While the declaration did not affect citizens and government units in Luzon or the Visayas, Duterte suggested that he might extend the suspension of the privilege of the writ of habeas corpus to Visayas and martial law to the entire country if needed to "protect the people."

Congress approved of a resolution supporting the measure on May 31, 2017.

=== First extension ===
On July 23, 2017, lawmakers voted 261–18 (with no abstention among those present) in favor of the President Rodrigo Duterte's request to give extension to Proclamation Order No. 216 during a special joint session of the House of Representatives and the Senate.
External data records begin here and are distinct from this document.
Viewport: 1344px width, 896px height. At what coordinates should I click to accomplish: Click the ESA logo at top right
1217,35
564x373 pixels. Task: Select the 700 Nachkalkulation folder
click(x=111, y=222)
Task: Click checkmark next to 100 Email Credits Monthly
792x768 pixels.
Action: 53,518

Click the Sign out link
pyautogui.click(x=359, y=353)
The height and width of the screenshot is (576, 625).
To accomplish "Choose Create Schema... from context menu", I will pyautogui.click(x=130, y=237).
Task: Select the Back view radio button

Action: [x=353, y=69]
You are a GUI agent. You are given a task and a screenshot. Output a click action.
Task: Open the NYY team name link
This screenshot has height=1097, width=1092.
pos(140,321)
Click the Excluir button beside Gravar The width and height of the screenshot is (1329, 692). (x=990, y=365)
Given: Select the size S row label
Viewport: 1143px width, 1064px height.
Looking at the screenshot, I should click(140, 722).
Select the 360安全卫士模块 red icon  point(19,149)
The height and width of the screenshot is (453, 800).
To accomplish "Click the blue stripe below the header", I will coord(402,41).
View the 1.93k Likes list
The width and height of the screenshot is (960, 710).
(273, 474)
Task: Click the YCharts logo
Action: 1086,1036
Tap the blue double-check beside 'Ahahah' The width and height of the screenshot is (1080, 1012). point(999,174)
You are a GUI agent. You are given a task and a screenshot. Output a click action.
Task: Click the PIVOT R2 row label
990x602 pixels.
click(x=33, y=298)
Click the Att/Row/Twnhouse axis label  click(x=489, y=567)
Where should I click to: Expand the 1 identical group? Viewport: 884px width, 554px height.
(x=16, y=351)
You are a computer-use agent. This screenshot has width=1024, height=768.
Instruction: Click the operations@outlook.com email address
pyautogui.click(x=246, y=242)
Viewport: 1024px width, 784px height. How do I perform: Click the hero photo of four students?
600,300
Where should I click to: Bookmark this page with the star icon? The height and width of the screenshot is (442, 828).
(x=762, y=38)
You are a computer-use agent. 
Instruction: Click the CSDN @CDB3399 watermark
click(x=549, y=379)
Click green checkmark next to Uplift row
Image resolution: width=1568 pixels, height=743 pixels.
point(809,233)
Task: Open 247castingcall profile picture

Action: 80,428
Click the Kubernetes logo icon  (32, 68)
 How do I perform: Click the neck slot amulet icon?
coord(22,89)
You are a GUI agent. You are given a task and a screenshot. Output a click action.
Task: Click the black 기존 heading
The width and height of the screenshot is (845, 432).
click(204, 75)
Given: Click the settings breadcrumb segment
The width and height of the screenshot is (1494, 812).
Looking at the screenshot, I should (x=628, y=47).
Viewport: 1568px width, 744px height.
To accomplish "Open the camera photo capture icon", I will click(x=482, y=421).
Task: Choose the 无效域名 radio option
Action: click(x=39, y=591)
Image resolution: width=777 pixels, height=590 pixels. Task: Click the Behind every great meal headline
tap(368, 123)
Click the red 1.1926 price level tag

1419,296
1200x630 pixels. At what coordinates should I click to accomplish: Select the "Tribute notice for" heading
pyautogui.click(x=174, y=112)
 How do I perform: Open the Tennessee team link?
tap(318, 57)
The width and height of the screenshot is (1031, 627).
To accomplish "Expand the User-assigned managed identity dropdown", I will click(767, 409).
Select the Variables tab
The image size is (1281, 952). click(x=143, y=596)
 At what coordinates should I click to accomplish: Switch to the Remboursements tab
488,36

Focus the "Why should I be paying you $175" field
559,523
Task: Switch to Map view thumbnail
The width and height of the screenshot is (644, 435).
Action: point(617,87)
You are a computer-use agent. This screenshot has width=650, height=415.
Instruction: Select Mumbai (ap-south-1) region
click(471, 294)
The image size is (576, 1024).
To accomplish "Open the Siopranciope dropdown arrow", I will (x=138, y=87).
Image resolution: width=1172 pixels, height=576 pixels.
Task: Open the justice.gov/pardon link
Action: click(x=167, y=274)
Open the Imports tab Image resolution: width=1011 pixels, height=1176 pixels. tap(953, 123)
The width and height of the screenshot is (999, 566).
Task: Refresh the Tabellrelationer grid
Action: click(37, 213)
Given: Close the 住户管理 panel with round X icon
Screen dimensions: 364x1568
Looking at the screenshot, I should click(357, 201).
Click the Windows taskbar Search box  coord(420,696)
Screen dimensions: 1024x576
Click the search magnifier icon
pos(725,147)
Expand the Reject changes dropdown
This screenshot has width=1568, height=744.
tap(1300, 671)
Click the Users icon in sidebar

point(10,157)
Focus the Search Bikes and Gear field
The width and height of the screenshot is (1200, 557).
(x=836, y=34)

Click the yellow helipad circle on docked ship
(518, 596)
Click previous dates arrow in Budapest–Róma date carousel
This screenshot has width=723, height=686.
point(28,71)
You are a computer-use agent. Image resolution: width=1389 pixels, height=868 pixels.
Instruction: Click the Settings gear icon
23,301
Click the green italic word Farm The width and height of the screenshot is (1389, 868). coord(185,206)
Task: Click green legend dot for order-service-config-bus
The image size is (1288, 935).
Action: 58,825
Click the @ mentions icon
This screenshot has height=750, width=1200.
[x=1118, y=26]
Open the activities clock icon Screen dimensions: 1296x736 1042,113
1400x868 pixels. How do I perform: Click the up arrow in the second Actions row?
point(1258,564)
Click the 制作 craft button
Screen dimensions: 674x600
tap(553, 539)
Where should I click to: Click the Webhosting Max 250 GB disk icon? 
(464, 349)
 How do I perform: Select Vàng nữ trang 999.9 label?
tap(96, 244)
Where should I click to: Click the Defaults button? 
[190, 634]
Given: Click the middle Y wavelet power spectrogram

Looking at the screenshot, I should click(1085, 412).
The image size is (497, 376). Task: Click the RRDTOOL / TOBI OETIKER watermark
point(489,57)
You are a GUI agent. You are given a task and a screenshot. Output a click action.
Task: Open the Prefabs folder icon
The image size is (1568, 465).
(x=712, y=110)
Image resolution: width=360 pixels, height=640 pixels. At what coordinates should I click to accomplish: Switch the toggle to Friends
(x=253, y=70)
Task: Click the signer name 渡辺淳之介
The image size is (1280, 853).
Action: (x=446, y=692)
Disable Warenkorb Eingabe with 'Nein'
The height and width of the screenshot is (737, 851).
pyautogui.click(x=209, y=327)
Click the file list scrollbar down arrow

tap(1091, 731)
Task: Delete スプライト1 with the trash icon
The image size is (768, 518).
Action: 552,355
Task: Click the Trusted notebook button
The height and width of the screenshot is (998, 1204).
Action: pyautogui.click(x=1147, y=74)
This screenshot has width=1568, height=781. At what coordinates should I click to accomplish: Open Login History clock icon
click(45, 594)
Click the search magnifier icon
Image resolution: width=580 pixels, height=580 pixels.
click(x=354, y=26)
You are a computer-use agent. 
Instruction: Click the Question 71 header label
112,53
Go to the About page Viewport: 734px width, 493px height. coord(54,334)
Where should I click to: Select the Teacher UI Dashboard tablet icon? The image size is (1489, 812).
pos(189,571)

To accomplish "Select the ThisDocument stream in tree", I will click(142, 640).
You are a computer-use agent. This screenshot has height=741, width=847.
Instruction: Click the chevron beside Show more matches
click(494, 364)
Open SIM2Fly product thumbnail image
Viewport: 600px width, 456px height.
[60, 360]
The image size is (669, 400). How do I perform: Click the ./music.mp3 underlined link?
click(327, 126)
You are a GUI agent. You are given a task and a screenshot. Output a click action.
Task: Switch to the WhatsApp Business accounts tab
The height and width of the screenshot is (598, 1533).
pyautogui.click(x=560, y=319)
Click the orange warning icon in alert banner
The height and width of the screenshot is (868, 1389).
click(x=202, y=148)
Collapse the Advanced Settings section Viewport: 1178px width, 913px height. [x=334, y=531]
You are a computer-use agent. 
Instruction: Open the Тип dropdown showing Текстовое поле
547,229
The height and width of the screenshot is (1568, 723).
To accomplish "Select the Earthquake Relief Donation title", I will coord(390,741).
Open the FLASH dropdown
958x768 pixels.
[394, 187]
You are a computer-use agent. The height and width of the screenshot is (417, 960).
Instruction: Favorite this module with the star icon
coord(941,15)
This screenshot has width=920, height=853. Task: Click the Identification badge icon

This extension was valid until December 31, 2017.

The majority number required for the approval of martial law is at 158 of the 314 members of Congress.

Under the Constitution, the President can declare martial law for an initial period of 60 days and ask for its extension in case of rebellion, invasion or when public safety requires it.

The incumbent Senators who voted for NO are as follows:

1. Bam Aquino
2. Franklin Drilon
3. Risa Hontiveros
4. Francis Pangilinan

The incumbent Representatives who voted for NO are as follows:

1. Gary Alejano (Magdalo)
2. Lito Atienza (Buhay)
3. Teddy Baguilat (Ifugao Lone District)
4. Jose Christopher Belmonte (Quezon City 6th District)
5. Gabriel Bordado (Camarines Sur 3rd District)
6. Arlene Brosas (Gabriela Women's Party)
7. Ariel Casilao (Anakpawis)
8. France Castro (ACT Teachers)
9. Emmi de Jesus (Gabriela Women's Party)
10. Sarah Elago (Kabataan)
11. Edcel Lagman (Albay 1st District)
12. Antonio Tinio (ACT Teachers)
13. Tom Villarin (Akbayan)
14. Carlos Isagani Zarate (Bayan Muna)

The incumbent Senators who were ABSENT are as follows:

1. Nancy Binay
2. Leila de Lima (detained)
3. Antonio Trillanes

=== Second extension ===

On December 13, 2017, a special joint session of the House of Representatives and the Senate was held in order to respond to President Rodrigo Duterte's request to extend the declaration of martial law in Mindanao until December 31, 2018. In his letter addressed to the Congress, President Duterte cited the remaining threats of ISIS-inspired terrorist groups. Congress voted 240–27 (14–4 from the Senate, 226–23 from the House) in favor of the second extension.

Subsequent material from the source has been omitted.